Millions of people around the world are blind or have impaired eyesight because of damage to their corneas, the clear outer layer that protects and focuses light into the eyes. And though corneas with mild damage can heal on their own, some people may need a human cornea transplant to regain their vision.
But these procedures, also known as corneal grafts, can be expensive, invasive and time-consuming surgeries that require patients to take medication for more than a year to ensure their bodies don’t reject the tissue. Like other types of donated organs, human corneas must be used quickly—within two weeks of the donor’s death—which can create logistical challenges. In many parts of the world, particularly in poorer areas, there aren’t enough cornea donations to go around.
Now, researchers in Sweden say they’ve developed a novel solution that addresses many of these and other cornea transplant problems: bioengineered cornea implants made from pig skin.
In a small clinical trial, the implants led to eyesight improvements in 20 patients suffering from advanced keratoconus, a condition when the cornea thins and bulges, causing blurry, distorted vision. Fourteen of the 20 participants were blind before the procedure but regained some or all of their sight after receiving the implants; they were also able to wear contact lenses again. Three of the blind patients achieved perfect 20/20 vision after the transplants.
All of the study’s participants continued to tolerate the implants two years after the procedure and did not experience any adverse effects, such as inflammation or scarring.
The researchers shared these and other results in a new paper published last week in the journal Nature Biotechnology.
“It is possible to develop a biomaterial that meets all the criteria for being used as human implants, which can be mass-produced and stored up to two years and thereby reach even more people with vision problems,” says Neil Lagali, an ophthalmologist at Linköping University and one of the study’s authors, in a statement. “This gets us around the problem of shortage of donated corneal tissue and access to other treatments for eye diseases.”
To develop the cornea transplants, the researchers used medical-grade collagen derived from pig skin to create a transparent hydrogel. Surgeons then made a tiny incision in each patient’s cornea and inserted the hydrogel, which helped thicken and reshape the cornea to restore its functionality. This surgical method is also an improvement on traditional transplant procedures, during which surgeons remove the patient’s original cornea and stitch the new one into place. The 30-minute hydrogel procedure was also much faster than a typical cornea transplant, which can take several hours.
Patients in the clinical trial used immunosuppressive eyedrops for just eight weeks after the procedure, compared to the several years of medication that follows traditional transplants. Their bodies did not reject the bioengineered corneas.

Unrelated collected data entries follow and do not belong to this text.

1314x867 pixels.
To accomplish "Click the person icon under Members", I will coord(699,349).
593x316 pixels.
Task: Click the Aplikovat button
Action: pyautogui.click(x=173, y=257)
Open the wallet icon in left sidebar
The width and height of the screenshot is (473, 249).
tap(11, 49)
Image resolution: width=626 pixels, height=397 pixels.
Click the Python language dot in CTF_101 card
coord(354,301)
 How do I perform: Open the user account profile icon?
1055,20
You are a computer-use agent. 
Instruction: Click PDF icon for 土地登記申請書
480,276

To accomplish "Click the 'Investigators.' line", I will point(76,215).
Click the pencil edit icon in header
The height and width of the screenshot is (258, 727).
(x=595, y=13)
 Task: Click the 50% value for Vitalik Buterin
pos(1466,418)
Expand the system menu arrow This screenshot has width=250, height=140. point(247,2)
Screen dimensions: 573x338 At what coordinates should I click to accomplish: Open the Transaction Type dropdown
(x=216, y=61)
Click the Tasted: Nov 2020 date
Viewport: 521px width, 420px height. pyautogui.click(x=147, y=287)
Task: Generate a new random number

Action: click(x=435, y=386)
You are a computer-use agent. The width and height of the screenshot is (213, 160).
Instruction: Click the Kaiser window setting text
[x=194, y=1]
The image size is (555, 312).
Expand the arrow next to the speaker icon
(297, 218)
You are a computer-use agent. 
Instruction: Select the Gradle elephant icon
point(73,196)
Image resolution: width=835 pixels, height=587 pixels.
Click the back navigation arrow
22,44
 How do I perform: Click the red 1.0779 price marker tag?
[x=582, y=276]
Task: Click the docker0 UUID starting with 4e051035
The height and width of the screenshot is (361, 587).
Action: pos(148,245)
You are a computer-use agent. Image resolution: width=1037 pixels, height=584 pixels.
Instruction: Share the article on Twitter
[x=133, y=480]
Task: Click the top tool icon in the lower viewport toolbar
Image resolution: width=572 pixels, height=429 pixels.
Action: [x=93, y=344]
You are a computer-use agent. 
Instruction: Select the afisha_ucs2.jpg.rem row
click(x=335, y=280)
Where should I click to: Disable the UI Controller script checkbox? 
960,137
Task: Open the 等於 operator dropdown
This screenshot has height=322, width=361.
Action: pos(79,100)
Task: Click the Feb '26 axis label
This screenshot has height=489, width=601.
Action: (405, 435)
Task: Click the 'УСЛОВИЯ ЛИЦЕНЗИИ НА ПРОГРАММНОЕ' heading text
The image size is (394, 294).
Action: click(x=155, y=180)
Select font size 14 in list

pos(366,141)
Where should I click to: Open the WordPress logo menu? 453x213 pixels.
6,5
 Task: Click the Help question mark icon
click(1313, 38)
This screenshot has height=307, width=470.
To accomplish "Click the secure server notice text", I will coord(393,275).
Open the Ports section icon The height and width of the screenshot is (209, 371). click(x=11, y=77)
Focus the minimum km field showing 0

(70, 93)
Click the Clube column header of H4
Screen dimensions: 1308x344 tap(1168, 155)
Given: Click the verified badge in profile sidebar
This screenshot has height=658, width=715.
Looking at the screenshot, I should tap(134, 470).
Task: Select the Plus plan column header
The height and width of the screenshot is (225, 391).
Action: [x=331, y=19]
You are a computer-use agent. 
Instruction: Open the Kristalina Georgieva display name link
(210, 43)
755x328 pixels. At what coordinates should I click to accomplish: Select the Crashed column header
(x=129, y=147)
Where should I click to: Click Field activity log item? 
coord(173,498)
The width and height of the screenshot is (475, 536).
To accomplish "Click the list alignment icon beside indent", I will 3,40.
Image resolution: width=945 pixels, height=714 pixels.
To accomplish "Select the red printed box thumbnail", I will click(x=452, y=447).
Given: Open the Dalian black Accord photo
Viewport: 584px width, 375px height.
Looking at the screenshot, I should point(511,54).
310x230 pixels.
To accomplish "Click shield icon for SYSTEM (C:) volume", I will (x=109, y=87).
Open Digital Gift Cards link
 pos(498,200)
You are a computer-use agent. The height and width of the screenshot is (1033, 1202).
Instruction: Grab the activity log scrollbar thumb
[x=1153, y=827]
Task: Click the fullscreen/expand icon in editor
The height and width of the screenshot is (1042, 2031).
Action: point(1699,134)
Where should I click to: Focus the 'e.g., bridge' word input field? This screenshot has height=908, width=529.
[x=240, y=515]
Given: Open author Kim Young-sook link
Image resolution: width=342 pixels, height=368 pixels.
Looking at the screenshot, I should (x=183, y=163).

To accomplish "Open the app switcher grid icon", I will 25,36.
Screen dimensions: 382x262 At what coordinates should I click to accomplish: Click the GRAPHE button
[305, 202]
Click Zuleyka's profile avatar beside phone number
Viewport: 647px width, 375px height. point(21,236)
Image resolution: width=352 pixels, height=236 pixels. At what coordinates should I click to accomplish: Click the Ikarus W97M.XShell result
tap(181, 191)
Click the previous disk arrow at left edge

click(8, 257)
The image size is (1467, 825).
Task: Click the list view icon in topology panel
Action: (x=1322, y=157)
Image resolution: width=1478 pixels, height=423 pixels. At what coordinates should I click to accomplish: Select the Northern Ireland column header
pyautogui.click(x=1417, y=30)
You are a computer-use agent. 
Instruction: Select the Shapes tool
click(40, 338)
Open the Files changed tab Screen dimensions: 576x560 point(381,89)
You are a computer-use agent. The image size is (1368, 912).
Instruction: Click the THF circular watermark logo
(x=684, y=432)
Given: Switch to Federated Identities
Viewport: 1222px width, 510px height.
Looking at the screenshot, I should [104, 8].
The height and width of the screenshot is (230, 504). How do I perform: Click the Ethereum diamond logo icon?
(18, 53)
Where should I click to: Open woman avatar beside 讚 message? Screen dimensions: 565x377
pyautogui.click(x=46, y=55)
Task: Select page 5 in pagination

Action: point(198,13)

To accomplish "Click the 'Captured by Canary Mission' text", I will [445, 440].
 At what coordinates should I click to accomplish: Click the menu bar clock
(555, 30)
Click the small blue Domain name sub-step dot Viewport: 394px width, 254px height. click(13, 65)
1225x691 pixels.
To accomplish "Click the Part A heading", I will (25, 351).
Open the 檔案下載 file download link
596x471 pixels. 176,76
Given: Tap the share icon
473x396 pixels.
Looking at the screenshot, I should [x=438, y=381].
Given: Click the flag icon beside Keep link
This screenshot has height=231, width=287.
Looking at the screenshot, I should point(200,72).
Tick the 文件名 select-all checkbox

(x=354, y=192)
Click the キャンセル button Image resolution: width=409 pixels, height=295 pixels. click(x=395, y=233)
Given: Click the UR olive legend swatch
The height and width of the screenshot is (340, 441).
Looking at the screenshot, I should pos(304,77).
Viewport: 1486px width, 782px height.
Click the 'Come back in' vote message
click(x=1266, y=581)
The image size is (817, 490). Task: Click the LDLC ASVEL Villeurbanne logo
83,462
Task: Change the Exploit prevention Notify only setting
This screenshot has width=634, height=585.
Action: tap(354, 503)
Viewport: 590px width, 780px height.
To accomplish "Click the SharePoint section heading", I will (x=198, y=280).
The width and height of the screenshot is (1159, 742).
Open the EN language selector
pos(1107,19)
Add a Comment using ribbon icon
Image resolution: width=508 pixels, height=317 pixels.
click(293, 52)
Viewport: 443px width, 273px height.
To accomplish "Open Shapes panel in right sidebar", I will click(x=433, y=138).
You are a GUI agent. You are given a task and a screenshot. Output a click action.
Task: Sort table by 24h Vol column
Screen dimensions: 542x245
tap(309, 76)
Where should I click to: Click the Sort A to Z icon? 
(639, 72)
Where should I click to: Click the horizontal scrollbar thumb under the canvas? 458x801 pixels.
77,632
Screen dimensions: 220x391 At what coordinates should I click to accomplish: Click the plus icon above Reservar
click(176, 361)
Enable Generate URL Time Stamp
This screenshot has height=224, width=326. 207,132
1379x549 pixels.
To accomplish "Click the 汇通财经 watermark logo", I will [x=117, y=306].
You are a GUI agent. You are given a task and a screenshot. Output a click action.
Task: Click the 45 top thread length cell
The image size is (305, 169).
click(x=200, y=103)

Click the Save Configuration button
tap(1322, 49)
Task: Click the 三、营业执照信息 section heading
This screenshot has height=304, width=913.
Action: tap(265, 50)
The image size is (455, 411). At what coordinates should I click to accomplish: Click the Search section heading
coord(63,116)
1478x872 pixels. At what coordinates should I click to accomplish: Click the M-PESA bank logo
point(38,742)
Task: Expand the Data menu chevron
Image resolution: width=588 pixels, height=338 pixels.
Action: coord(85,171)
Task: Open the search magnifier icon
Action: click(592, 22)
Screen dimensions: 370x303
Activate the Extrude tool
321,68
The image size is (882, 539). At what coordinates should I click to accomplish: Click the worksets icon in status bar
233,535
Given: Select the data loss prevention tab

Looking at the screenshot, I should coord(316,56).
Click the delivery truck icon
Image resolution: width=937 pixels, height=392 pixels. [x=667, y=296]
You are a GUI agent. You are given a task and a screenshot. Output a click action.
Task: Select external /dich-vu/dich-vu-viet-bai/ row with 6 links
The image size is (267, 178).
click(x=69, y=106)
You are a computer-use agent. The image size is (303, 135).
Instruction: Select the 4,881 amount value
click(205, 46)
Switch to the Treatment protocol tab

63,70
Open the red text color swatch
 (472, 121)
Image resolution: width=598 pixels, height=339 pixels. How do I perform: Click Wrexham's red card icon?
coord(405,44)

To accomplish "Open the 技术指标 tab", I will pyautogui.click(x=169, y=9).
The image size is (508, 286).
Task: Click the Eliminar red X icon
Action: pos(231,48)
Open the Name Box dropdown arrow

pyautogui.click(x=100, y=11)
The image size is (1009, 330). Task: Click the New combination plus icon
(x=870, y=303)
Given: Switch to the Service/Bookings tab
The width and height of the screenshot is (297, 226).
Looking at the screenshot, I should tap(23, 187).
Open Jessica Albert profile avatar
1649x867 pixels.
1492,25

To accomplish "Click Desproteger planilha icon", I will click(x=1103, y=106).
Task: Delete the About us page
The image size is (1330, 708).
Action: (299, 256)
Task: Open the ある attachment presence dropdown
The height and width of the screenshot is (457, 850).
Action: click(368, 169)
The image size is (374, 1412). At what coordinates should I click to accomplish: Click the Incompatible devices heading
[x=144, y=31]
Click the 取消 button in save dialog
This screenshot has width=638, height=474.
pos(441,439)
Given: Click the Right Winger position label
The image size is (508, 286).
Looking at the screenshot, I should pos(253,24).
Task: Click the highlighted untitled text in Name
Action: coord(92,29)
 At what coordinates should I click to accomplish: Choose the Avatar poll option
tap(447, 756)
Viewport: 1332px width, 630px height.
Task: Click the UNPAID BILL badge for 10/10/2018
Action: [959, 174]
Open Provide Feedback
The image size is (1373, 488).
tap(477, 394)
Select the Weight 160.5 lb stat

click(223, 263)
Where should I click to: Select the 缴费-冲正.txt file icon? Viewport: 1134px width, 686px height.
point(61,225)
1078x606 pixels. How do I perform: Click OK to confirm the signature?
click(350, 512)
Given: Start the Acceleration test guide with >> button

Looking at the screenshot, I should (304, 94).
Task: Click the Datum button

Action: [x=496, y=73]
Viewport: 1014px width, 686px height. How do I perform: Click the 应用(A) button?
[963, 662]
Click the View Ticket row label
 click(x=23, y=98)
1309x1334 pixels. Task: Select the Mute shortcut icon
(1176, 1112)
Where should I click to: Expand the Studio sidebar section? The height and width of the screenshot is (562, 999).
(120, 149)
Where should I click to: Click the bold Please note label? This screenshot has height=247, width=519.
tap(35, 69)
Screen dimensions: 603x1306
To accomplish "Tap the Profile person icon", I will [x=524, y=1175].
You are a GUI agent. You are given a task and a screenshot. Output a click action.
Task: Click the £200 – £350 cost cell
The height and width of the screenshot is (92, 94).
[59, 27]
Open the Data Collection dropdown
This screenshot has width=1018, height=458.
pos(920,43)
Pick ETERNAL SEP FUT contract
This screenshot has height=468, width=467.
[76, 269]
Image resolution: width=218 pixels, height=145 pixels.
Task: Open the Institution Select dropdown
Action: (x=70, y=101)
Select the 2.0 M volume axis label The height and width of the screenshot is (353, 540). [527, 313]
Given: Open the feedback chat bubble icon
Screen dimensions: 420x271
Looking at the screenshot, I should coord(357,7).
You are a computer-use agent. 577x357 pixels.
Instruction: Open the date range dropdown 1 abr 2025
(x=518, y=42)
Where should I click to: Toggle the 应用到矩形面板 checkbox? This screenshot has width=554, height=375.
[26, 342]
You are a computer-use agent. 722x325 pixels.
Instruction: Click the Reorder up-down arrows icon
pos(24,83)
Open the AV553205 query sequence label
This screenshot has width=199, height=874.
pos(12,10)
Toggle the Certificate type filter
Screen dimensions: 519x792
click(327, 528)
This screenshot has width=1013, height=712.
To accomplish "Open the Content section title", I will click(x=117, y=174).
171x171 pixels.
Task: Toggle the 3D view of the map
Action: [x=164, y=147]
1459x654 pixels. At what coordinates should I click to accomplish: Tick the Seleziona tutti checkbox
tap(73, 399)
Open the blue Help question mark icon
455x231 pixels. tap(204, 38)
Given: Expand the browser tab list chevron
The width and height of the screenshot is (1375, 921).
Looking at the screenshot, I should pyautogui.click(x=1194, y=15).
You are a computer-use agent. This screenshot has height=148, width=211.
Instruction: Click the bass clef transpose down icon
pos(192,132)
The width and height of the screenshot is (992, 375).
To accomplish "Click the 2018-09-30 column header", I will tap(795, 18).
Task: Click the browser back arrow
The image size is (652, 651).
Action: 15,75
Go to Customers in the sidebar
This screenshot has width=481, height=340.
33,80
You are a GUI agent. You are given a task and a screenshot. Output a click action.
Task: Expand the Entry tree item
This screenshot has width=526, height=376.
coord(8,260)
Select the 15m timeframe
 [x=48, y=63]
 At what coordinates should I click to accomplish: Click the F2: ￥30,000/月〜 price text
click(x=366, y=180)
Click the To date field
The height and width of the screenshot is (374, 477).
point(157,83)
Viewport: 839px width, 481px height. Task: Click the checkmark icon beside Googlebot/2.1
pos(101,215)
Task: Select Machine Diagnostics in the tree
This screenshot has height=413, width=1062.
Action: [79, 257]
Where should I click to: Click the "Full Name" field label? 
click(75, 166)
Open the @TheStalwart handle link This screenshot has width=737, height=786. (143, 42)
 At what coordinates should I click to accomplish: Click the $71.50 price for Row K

"The concept that we could have bioengineered corneas would be revolutionary," says Marian Macsai, an ophthalmologist at the University of Chicago who was not involved in the study, to NBC News’ Aria Bendix. "It would potentially eliminate the risk of rejection and potentially make corneas available to patients worldwide."
Though it’s too soon to tell whether the bioengineered corneas could help patients suffering from other conditions, the technology is showing early signs of promise for those living with keratoconus, which affects one in 2,000 people worldwide, per Johns Hopkins Medicine.
Next, researchers hope to trial the corneas in a study with 100 or more people, then continue toward regulatory approval, NBC News reports. They also hope to experiment with patients who have other eye conditions.
In the long run, their goal is to make bioengineered corneas available in parts of the world with limited resources. Though there is no waiting list for cornea transplants in the United States, per the nonprofit group Eversight, that’s not the case elsewhere. A 2016 study found that some 12.7 million people around the world are in need of cornea transplants—and the researchers want to help reduce that backlog.
“We’ve made significant efforts to ensure that our invention will be widely available and affordable by all and not just by the wealthy,” says Mehrdad Rafat, a biomedical engineer at Linköping University, CEO of LinkoCare Life Sciences AB and one of the study’s authors, in a statement. “That’s why this technology can be used in all parts of the world.”